# Where are Minn-Kota's made ?



## Tommysmicroskiff (Jan 19, 2012)

Anyone know where the latest minn-kota's are made ?


----------



## DuckNut (Apr 3, 2009)

Well they are owned by the Johnson family but I doubt they are made in America.


----------



## fsae99 (Apr 8, 2010)

Minn Kota's are made in Fargo ND.


----------



## DuckNut (Apr 3, 2009)

That is where the company started but they are not made there anymore. Go to the store and read th box. Not USA.


----------



## fsae99 (Apr 8, 2010)

Mine was made in Mankato MN according to the box, mine is a riptide sp. I know the i pilot electronics are made outside the country but not the TM itself.
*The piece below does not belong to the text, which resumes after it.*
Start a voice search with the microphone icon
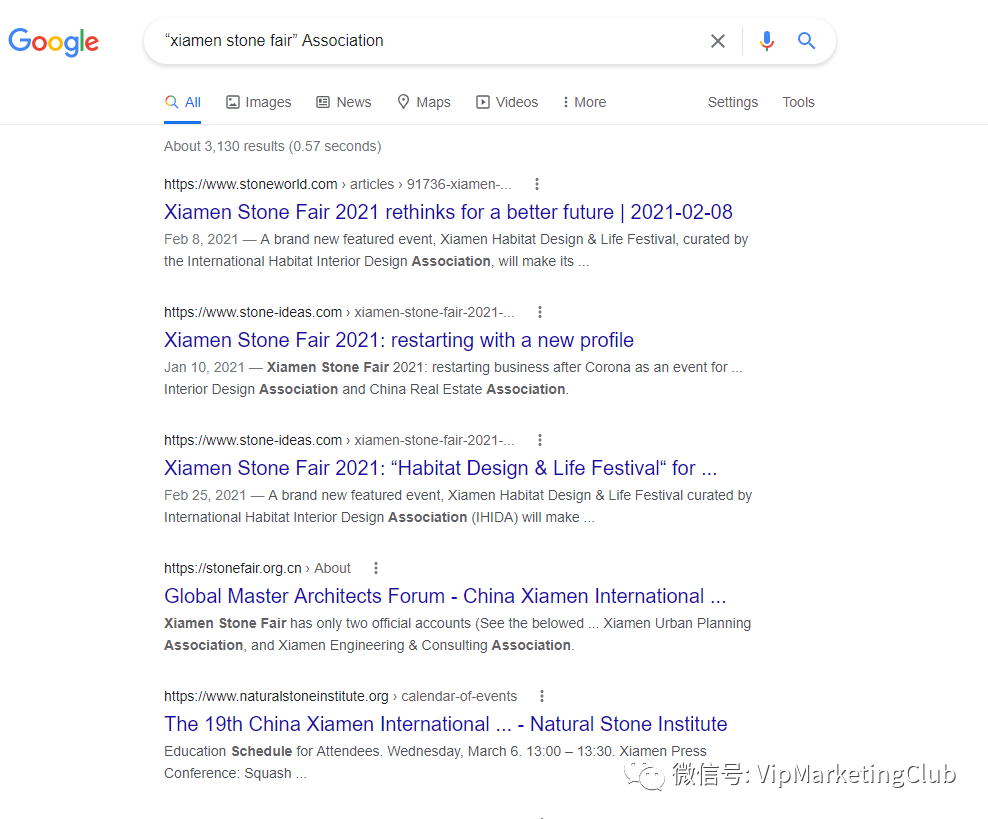Screen dimensions: 988x819 [x=766, y=41]
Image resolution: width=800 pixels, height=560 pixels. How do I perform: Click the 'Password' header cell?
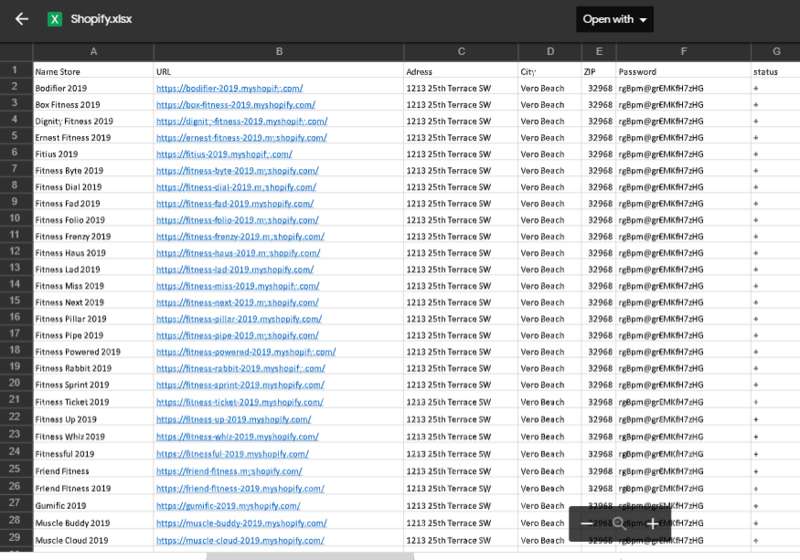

I think they still make the freshwater motors in Fargo.


----------



## DuckNut (Apr 3, 2009)

Believe it or not I posted that within two hours of reading the boxes of them at BPS. There was a stack of them on sale and none of them were made here.

I was dissappointed as the Johnson family has always tried to make everything in the US.


----------



## fsae99 (Apr 8, 2010)

I have 2 stickers on my box 1 for the TM that says made in 2011 in Mankato, MN and one for the i pilot made in Taiwan. If they have moved over seas it is in the last year.

I have sent an email to Minn Kota to find out.


----------



## fsae99 (Apr 8, 2010)

Made in MannKato, MN


----------